Il a aussi été candidat indépendant aux élections provinciales  de 1999 en Ontario et candidat à la mairie de Hamilton en 1997, durant laquelle élection il a appelé à la création de mécanismes qui permettent aux résidents de Hamilton d'exercer un pouvoir décisionnel sur les affaires de la ville.

En tant qu'activiste à Hamilton, Wendell a été aux côtés des métallos dès les premiers jours de leur lutte épique contre le vol légalisé de US Steel avec la Loi sur les arrangements avec les créanciers des compagnies en 2004. Rolf Gerstenberger, président du Parti marxiste-léniniste du Canada et ancien président de la section locale 1005 du Syndicat des Métallos, se rappelle :

« Wendell est déménagé à Hamilton aux alentours de 1987, lorsque nous avons commencé la publication du New Hamilton Weekly.

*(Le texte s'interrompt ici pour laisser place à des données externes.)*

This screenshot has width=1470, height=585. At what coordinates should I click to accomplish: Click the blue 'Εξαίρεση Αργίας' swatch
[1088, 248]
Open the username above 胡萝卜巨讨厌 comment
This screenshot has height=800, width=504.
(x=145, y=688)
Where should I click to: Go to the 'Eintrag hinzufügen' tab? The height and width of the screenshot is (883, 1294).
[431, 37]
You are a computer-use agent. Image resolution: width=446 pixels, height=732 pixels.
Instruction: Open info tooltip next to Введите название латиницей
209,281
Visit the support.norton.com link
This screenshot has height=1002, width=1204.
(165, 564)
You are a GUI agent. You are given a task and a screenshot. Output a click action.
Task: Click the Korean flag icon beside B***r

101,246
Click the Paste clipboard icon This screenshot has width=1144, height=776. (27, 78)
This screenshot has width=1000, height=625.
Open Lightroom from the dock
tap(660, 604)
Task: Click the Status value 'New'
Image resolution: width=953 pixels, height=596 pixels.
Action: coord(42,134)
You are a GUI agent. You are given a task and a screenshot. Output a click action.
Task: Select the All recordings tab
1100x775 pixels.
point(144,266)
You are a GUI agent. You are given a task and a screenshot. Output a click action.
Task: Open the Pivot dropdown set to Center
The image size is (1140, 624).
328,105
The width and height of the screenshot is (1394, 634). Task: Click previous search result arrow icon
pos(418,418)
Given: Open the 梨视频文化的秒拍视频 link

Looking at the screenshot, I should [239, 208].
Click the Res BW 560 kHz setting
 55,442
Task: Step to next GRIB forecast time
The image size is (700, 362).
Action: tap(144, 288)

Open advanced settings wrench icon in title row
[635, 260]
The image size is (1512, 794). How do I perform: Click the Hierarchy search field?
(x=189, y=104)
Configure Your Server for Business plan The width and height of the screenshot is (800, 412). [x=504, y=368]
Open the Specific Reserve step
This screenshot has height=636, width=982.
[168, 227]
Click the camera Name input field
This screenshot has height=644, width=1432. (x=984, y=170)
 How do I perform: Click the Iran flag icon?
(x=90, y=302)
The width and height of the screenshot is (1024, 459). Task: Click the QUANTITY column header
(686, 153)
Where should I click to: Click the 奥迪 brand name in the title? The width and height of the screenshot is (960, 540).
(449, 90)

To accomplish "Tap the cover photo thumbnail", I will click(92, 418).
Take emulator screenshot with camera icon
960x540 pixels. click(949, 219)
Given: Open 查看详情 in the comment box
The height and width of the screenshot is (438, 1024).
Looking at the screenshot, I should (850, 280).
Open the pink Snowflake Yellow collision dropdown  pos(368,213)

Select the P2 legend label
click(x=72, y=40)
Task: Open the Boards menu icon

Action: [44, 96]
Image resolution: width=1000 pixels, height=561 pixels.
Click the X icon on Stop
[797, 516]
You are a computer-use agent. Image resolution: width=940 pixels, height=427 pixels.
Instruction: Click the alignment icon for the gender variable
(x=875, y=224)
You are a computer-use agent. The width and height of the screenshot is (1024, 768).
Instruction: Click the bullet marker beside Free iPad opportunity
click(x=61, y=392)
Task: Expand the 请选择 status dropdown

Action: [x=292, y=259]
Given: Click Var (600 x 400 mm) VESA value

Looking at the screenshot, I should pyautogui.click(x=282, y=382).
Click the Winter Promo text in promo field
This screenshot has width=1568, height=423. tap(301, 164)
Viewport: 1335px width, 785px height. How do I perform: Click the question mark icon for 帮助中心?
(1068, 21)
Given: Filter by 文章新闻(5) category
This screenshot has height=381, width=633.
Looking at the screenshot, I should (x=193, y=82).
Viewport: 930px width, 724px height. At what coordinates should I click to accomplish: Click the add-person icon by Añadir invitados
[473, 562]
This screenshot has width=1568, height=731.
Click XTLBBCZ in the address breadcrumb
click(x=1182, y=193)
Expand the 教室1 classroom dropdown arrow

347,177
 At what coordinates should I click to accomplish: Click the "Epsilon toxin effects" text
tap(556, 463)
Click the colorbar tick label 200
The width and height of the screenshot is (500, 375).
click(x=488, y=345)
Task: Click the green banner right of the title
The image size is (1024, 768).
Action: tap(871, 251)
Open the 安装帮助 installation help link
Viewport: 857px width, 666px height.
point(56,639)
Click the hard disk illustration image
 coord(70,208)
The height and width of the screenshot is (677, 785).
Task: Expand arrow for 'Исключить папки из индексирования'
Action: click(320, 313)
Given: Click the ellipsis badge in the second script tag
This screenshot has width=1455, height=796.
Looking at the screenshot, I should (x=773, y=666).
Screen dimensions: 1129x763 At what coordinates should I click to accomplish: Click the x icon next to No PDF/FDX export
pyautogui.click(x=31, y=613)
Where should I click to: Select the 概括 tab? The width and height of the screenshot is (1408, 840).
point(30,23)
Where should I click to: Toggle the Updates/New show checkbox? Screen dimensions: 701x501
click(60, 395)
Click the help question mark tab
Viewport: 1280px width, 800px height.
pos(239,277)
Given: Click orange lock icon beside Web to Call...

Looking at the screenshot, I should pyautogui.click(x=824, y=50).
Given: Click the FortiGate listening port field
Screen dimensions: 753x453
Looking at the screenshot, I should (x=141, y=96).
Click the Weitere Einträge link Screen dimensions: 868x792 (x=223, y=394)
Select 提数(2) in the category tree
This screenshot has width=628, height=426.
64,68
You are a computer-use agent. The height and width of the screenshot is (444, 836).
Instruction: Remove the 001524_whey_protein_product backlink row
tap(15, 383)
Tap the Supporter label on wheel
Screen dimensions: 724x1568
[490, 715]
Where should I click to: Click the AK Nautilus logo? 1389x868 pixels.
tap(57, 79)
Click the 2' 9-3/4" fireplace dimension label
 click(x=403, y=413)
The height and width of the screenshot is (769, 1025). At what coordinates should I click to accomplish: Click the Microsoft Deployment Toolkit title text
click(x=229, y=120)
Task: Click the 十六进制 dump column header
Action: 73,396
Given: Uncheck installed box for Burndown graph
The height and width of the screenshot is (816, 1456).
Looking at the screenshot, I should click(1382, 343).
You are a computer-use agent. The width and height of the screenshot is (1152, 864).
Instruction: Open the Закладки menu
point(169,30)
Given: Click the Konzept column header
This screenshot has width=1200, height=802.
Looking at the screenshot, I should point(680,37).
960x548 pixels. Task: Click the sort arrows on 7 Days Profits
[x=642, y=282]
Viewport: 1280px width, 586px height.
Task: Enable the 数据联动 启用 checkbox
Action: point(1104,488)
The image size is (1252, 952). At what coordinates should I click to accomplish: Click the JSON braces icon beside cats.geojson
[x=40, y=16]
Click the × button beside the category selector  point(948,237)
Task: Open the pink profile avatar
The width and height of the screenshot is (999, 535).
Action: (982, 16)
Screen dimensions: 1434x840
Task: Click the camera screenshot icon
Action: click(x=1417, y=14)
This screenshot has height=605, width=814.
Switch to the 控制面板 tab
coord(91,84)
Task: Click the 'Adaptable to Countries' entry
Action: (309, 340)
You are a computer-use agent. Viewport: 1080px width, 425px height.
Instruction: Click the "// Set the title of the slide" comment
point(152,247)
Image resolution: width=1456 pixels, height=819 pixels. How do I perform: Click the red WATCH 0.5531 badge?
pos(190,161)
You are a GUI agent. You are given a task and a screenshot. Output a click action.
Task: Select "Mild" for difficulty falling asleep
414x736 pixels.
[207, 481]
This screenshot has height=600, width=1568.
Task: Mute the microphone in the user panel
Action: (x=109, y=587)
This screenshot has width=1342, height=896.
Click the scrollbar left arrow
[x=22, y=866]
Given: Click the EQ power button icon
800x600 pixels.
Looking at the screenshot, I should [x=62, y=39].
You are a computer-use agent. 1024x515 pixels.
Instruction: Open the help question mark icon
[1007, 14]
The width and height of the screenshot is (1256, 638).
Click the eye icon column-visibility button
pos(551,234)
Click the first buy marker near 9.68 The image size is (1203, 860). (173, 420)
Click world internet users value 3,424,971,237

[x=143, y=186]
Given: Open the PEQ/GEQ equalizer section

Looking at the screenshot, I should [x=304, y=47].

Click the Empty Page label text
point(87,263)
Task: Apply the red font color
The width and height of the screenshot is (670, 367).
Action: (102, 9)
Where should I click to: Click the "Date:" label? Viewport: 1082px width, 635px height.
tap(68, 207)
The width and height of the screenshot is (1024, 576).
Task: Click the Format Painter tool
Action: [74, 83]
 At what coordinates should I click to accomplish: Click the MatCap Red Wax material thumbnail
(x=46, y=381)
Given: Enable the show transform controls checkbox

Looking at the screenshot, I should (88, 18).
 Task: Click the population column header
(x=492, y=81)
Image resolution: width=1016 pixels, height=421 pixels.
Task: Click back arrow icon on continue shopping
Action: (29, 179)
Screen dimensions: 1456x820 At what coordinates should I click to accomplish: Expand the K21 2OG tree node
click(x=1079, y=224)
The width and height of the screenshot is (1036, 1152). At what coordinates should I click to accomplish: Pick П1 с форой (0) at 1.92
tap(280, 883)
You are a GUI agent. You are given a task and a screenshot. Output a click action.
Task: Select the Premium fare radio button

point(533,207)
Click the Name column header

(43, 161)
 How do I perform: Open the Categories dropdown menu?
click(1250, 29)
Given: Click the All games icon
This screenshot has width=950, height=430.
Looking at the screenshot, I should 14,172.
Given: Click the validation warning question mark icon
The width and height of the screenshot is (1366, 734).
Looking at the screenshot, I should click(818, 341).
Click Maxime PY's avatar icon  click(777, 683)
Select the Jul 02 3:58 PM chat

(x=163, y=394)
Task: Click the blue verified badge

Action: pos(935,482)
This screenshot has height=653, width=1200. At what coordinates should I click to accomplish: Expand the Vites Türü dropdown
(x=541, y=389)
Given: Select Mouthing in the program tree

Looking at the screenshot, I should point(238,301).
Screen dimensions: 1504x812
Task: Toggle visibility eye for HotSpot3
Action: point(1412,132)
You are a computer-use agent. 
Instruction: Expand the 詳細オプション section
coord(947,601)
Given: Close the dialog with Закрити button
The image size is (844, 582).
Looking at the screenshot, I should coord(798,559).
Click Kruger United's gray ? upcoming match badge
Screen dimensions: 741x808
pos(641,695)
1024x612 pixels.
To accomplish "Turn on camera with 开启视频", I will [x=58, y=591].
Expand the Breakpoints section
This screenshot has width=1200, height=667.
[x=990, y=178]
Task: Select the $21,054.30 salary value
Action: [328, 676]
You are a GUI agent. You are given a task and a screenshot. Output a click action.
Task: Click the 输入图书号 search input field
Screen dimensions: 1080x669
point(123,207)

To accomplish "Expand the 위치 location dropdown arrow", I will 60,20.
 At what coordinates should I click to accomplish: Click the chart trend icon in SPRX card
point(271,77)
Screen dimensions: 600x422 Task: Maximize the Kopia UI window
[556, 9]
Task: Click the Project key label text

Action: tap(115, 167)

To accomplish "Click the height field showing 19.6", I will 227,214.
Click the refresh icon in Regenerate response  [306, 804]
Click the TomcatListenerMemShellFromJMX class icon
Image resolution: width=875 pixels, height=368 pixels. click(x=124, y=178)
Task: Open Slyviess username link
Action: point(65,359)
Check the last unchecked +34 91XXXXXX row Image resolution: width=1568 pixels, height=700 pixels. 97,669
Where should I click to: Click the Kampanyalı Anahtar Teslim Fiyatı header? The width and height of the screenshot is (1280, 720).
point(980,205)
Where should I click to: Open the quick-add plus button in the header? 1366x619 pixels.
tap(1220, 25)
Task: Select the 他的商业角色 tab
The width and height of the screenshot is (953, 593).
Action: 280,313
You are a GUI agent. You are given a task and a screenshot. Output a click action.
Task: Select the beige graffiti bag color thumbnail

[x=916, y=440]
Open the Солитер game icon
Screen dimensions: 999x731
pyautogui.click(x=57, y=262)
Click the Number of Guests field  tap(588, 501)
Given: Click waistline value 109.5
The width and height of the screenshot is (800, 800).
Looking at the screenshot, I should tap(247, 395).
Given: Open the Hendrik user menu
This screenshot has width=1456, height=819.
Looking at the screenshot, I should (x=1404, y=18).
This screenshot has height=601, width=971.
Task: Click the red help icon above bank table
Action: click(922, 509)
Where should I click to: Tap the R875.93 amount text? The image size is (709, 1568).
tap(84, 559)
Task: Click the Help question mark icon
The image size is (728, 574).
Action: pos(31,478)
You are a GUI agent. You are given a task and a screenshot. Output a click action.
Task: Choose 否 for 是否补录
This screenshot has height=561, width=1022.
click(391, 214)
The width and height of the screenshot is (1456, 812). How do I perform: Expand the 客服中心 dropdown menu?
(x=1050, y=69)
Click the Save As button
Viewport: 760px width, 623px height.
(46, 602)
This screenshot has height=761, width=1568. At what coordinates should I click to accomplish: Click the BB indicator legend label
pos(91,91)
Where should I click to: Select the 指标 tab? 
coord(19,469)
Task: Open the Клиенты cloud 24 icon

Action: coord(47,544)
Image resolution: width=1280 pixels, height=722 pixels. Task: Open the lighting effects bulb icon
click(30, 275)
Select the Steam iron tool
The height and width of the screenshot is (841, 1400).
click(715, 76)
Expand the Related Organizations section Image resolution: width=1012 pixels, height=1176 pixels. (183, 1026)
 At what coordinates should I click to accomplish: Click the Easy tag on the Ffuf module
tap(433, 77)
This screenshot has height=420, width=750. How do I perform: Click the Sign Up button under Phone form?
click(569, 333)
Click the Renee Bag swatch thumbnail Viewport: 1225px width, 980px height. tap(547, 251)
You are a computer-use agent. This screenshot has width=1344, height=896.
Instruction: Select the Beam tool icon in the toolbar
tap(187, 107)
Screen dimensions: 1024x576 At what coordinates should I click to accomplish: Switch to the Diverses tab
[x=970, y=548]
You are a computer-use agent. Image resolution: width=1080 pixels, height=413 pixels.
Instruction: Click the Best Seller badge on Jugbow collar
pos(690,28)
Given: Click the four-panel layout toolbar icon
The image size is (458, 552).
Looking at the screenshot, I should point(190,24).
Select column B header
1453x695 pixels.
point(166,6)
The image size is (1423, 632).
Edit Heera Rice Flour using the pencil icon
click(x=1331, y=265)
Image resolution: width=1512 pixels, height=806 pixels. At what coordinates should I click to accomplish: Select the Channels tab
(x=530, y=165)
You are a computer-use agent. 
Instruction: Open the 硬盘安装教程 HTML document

Il s'est porté volontaire pour la distribution du magazine qu'il livrait dans les kiosques et les blocs appartements. À l'époque nous en imprimions 140 000 copies. Le magazine était payé par la publicité et distribué gratuitement, alors c'était tout un exploit que de le distribuer partout à temps. Notre projet n'aurait pas réussi sans tous ces héros canadiens méconnus.

« Wendel était un lecteur avide de littérature politique et un participant actif aux programmes du Parti. Il n'a jamais hésité à se porter volontaire pour les différents projets que nous avons lancés. Il s'est battu toute sa vie pour affirmer les droits que tous possèdent du fait qu'ils sont humains et elles étaient rares les manifestations à Hamilton où Wendell n'était pas présent. Il était actif dans le mouvement contre la guerre et dans l'opposition à la domination américaine du Canada. Il était un pilier de la lutte pour les droits des plus vulnérables à Hamilton. Et bien entendu, les métallos le connaissaient bien puisqu'il était à tous nos rassemblements, manifestations et événements. »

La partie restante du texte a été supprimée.